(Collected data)
------------------------------------
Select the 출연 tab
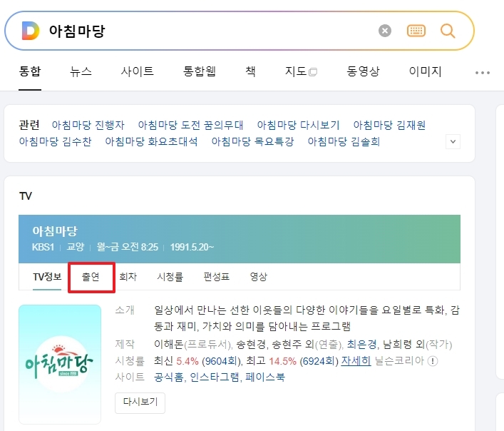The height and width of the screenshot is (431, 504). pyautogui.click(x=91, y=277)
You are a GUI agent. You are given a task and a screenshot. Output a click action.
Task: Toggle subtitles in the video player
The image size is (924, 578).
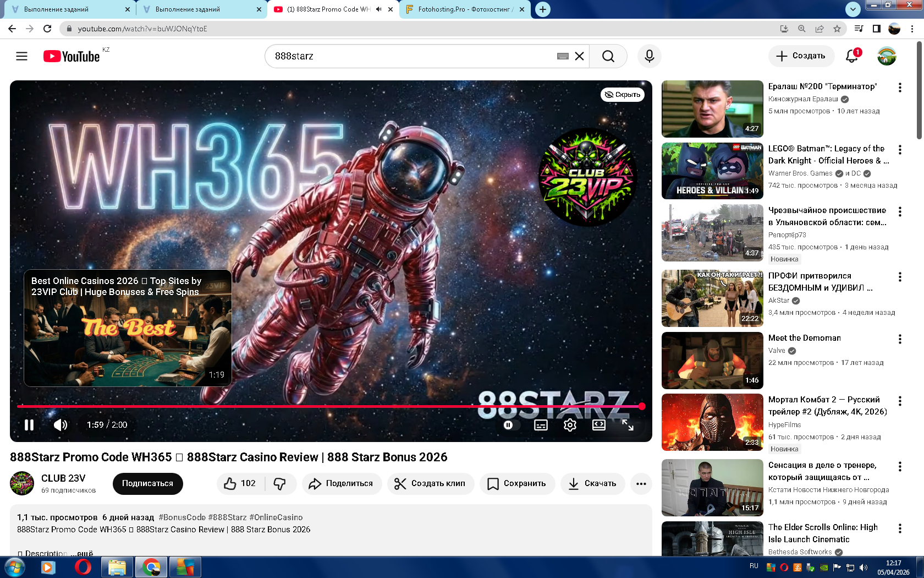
------------------------------------
* _To do_
The data above should be set down again exactly, with the pictures omitted.

* _Response to this exercise_
Select the 출연 tab
The height and width of the screenshot is (431, 504). pyautogui.click(x=91, y=277)
You are a GUI agent. You are given a task and a screenshot. Output a click action.
Task: Toggle subtitles in the video player
The image size is (924, 578).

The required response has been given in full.